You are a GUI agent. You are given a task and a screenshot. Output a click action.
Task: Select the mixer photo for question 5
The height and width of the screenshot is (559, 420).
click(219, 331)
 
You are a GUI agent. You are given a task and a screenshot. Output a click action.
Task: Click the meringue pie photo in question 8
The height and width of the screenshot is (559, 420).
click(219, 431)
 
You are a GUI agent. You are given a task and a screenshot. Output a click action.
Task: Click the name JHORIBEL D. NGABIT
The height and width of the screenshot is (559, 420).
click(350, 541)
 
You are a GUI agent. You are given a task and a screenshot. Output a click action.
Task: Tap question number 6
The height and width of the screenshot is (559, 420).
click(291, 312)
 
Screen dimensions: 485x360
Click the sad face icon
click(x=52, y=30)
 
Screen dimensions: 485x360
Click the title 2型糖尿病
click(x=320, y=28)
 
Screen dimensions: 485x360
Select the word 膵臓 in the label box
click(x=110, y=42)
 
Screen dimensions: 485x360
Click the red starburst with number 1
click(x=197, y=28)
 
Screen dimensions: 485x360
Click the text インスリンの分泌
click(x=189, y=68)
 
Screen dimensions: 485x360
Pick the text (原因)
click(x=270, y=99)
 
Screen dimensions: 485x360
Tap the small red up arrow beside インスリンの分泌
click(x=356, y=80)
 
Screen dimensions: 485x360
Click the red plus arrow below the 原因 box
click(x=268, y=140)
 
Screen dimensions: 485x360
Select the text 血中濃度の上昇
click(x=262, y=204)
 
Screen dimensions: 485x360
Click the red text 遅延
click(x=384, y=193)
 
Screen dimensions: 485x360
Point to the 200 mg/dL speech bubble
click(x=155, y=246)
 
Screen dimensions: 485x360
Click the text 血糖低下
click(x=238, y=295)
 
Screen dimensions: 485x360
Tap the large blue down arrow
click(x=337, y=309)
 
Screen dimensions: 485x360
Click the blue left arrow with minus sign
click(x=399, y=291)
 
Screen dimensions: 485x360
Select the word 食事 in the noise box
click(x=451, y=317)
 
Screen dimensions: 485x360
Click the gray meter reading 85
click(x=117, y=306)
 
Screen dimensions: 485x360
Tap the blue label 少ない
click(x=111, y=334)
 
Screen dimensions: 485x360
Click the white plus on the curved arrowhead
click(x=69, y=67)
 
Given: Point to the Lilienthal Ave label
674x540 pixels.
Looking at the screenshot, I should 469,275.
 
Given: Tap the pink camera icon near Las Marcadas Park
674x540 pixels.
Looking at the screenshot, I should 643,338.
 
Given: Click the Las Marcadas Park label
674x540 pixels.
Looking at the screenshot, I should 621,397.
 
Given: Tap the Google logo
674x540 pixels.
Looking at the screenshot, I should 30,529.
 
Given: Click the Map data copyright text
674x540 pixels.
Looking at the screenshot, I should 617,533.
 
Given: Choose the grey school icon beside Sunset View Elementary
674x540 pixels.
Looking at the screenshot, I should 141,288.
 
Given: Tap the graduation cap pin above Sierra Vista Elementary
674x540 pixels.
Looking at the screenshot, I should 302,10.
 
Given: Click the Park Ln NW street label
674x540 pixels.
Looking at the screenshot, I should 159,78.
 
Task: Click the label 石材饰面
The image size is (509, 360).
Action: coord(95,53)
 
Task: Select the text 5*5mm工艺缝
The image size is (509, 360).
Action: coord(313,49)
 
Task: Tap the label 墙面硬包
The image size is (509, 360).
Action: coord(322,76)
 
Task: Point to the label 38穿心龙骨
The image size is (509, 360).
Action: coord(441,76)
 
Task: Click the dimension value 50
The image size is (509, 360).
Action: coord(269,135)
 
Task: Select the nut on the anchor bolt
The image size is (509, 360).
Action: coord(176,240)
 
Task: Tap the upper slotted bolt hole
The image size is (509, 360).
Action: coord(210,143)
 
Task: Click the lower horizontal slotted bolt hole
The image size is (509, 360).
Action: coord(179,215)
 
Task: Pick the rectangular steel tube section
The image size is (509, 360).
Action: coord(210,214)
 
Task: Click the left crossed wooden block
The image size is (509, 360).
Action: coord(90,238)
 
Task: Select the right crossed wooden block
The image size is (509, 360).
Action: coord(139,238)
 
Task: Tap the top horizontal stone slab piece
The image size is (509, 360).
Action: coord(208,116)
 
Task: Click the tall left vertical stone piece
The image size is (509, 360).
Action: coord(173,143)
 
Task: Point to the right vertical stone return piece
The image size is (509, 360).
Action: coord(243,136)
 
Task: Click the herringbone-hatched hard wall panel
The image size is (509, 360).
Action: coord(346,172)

####

• Objective
Count the lines of the records above that contain the word "question", and give only the number.

• Correct response
3